What if he had done this because his girlfriend wouldn’t marry him? Would that make him crazy? What if he did it because he had an incurable disease and decided that this would give his life some purpose, at least? And would that have rendered him less crazy than unrequited love?
Ultimately, what Aaron wanted to achieve will not affect the effect his act has had, and will have, on us as individuals. He is dead. If he conveyed any message to you at all, now is the time for you to convey it to others, for he can no longer do so, whatever it is that you think he meant. His future is no longer in his hands. It’s in ours.

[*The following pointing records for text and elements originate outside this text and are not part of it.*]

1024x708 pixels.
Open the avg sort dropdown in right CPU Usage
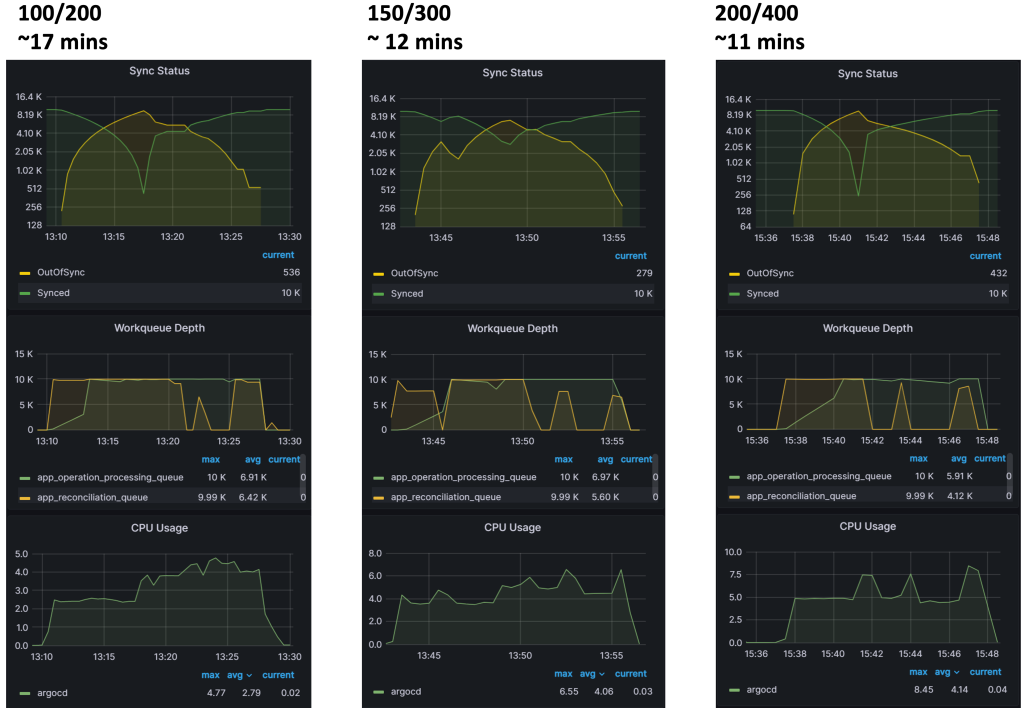click(x=947, y=672)
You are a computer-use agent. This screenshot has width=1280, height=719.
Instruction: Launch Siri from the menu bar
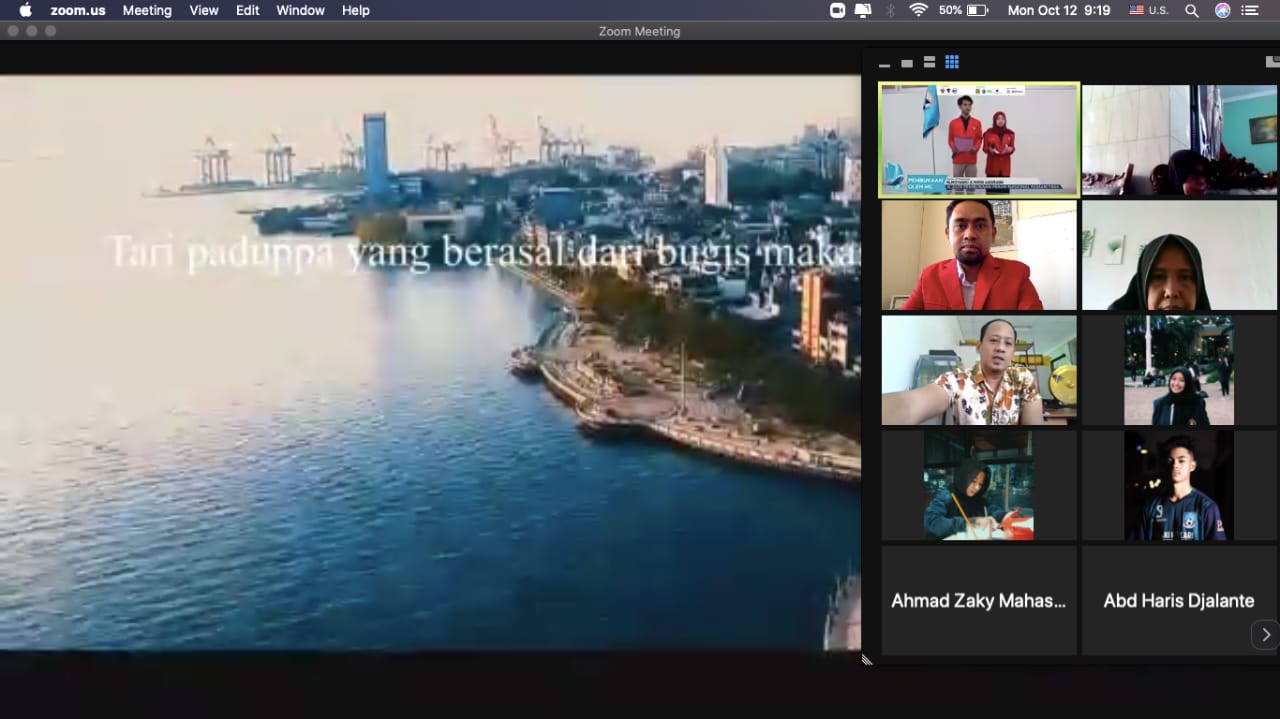[x=1222, y=10]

I hope to God that the 24,000 people who have died in Gaza will not have died in vain. I hope there will be no more of them. I hope the Israelis who have died as a result of these acts will likewise not have died in vain. And, finally, I hope Aaron Bushnell will not have died in vain. Whether he did or not lies in large part in the wrung hands of those who mourn his loss: either they will convey the message further, or they will let it, too, die, as did Aaron.
It is in all respects a matter of life and death. So, go on, then: why did he do it?